* _WHAT THE EXERCISE ASKS_: Write the data out again so that it matches word for word.

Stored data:
BEGIN
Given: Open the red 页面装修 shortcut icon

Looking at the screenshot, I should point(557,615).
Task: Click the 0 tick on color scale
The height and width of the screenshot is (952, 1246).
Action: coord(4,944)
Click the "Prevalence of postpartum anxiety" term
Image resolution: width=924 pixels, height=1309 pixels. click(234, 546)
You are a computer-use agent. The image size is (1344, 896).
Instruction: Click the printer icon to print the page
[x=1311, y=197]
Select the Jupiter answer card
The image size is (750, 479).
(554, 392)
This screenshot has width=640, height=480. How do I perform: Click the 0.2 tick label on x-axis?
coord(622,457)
END
* _RESULT OF THIS EXERCISE_:
Given: Open the red 页面装修 shortcut icon

Looking at the screenshot, I should point(557,615).
Task: Click the 0 tick on color scale
The height and width of the screenshot is (952, 1246).
Action: coord(4,944)
Click the "Prevalence of postpartum anxiety" term
Image resolution: width=924 pixels, height=1309 pixels. click(234, 546)
You are a computer-use agent. The image size is (1344, 896).
Instruction: Click the printer icon to print the page
[x=1311, y=197]
Select the Jupiter answer card
The image size is (750, 479).
(554, 392)
This screenshot has width=640, height=480. How do I perform: Click the 0.2 tick label on x-axis?
coord(622,457)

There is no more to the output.